Custom human renderers can be registered when column output is not expressive enough.

Schemas

Schemas exist for help output and agent comprehension. The preferred schema path is JSON Schema from Rust types:

use schemars::JsonSchema;
use serde::Serialize;

#[derive(Debug, Serialize, JsonSchema)]
struct Project {
    id: String,
    name: String,
    status: String,
}

Attach schemas with CommandSpec::with_json_schema::<Project>(). The framework also derives a compact field summary for help text. Manual OutputSchema and OutputField definitions remain available for simple or dynamic cases.

Guides And Search

Guides are markdown documents registered globally or by module. They can come from filesystem paths, embedded (path, bytes) pairs, or explicit GuideEntry values.

--search indexes command metadata, aliases, guide content, and extra registered search documents. Search bypasses normal command execution so users and agents can discover commands without satisfying required command flags.

Transport

transport::HttpClient wraps reqwest for command implementations. It provides:

  • Auth injection.
  • Default headers and user-agent configuration.
  • JSON request/response helpers.
  • Raw response helpers.
  • ETag and If-Match helpers.
  • Multipart helpers.
  • GraphQL helpers.
  • Retry behavior.
  • Structured transport errors that preserve code, system, and request id in output envelopes.

Auth injectors cover bearer tokens, provider-backed bearer tokens, cookies, basic auth, API keys, OAuth2 client credentials, and no-op requests.

Error Model

Framework code returns cli_engine::Result<T>. CliCoreError is the shared error enum for framework failures, output failures, transport failures, and wrapped domain errors.

Use:

  • CliCoreError::message for simple framework messages.
  • CliCoreError::message_for_system for direct system-attributed messages.
  • CliCoreError::with_system to wrap a source error with backend attribution.
  • CliCoreError::with_detailed_error when a source error has structured code/system/request id.
  • CliCoreError::with_exit_code when a specific process exit code must survive error wrapping.

Testing Design

The Rust crate uses integration tests in tests/foundation.rs to exercise the public framework surface:

  • CLI construction and built-ins.
  • Command and group dispatch.
  • Middleware sequencing.
  • Auth provider routing.
  • Output envelopes and renderers.
  • Output pipeline behavior.
  • Schemas and human views.
  • Guides, search, and tree rendering.
  • Transport clients and auth injectors.

Consumer CLIs should add their own integration tests around generated command trees.
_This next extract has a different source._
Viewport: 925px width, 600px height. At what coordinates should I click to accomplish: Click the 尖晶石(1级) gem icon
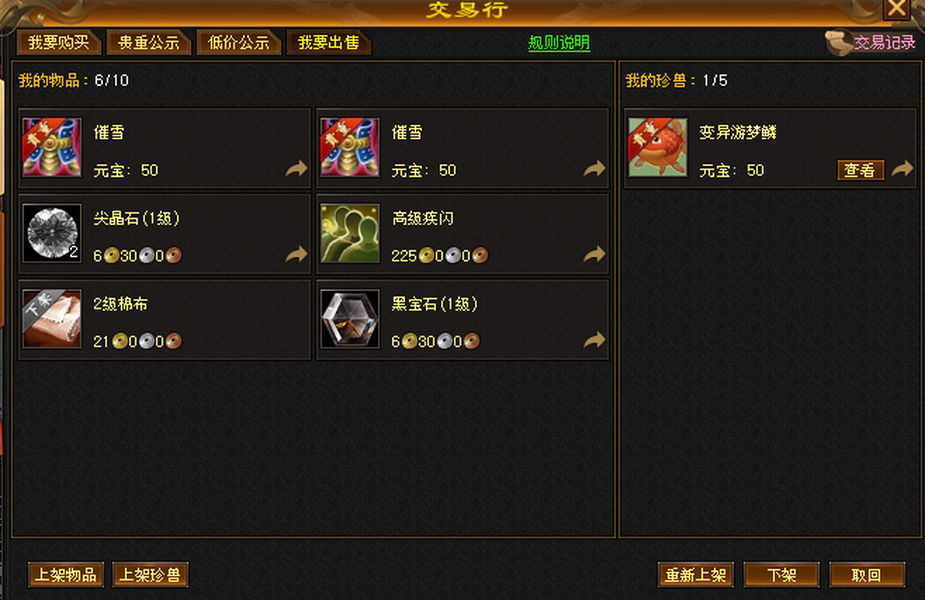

Prefer tests that assert exit code, stdout, stderr, rendered JSON shape, and important command side effects.

Before handoff, run:

cargo fmt --all --check
cargo clippy --all-targets -- -D warnings
RUSTDOCFLAGS='-D warnings' cargo doc --no-deps
cargo test --all-targets
cargo test --doc

Non-Goals

  • This crate does not define product-specific commands.
  • This crate does not own consumer binary entrypoints.
  • This crate does not prescribe one guide-embedding crate.
  • This crate does not require exact human table bytes across all implementations; the contract is readable, stable terminal output.